E-Mail | Security setup SPF
These days security officers are struggling securing the e-mail and prevent that snooping or MTM (Man in The Middle) attacks. There are various protocols available to secure the e-mail.
You can use SPF, DKIM or DMARC for securing the e-mail traffic over the internet. The protect against phishing, spam, viruses and other malware by securing the sender (e-mail address/domain), the sending host (mail system) and the authenticity (contents) of an e-mail message. Enabling the standards involves adding records to the domain name’s DNS details. Also is a MTA-STS a possibility to help. Let’s deep dive in SPF.
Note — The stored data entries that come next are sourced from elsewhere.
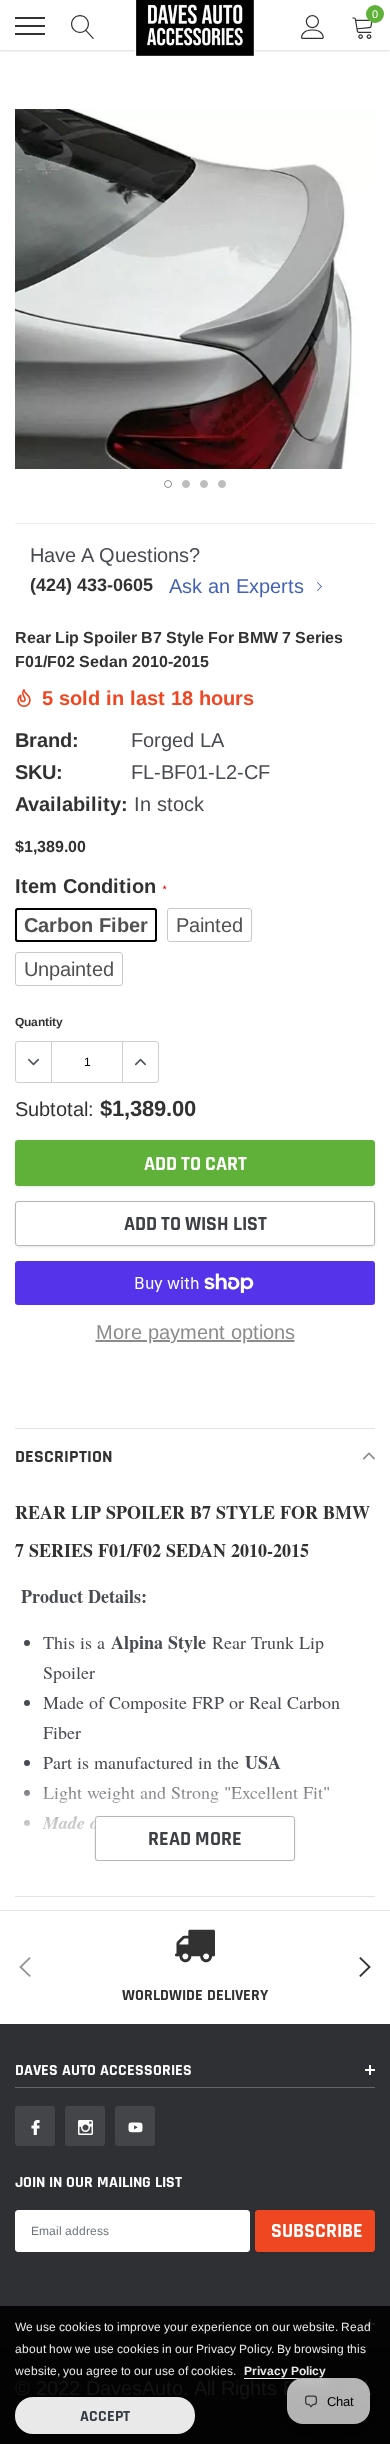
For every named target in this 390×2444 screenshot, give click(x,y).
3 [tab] (204, 484)
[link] (35, 2126)
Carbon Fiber (86, 925)
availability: (71, 804)
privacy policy (285, 2371)
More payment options (195, 1332)
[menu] (30, 26)
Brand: (47, 740)
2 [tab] (186, 484)
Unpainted (69, 969)
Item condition (90, 886)
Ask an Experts (239, 586)
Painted (209, 925)
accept (105, 2416)
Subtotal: (54, 1109)
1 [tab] (168, 484)
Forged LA (177, 740)
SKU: (39, 772)
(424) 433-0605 (91, 585)
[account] (313, 26)
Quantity (39, 1022)
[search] (83, 26)
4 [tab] (222, 484)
SPF (Sender Policy Framework) records is a standard to help your battle against spam. It is an email authentication standard that protects senders and recipients from spam, spoofing and phishing. By adding this record to your domain, you will provide a list of senders that are approved to send e-mail from your domain.
Why?
You can still send emails without setting up SPF, but having an SPF policy provides an additional trust signal to ISPs so you can increase the likelihood that your emails reach your recipient’s inbox.
SPF won’t solve all of your delivery problems, but it’s an additional layer that, combined with standards like DKIM and DMARC, can improve your delivery rates and prevent abuse.
How does SPF work?
SPF Records might look like complicated and confusing, but they are fairly easy to understand once you know the basics. An example of a SPF record:
v=spf1 a mx include:spf.gettothecloud.eu ~all
Let’s look at the key elements:
The “a” element:
Let’s say that I send mail from IP 57.54.22.137 for the domain “gettothecloud.com”. If “gettothecloud.com” has an A record that returns 57.54.22.137 then this mechanism will pass.
The “mx” element:
Any domain that hosts e-mail has one or more MX records. These records define which email servers can relay email. For example if you use Microsoft 365, there is only one record with the MX and priority 0. This will be the host where the e-mail can be delivered.
The “include” element:
Let’s say that I send mail from IP 57.54.22.137 for the domain “gettothecloud.com”. If the SPF record for “gettothecloud.com” includes spf.gettothecloud.eu and 57.54.22.137 passes against the SPF record for spf.gettothecloud.eu, this mechanism will pass.
The “all” element:
The “all” mechanism will match against everything, and in this case, the result will be a SoftFail for everything that gets to this point.
Setting up an SPF record
First before you can setup an SPF record on your domain, you need to decide which hosts will be allowed to send e-mail from your domain. If you have done that you can browse to https://mxtoolbox.com/SPFRecordGenerator.aspx to discover first your current SPF record and then use the wizard to generate an new record.
This record can be copied and paste at your DNS settings with your domain provider.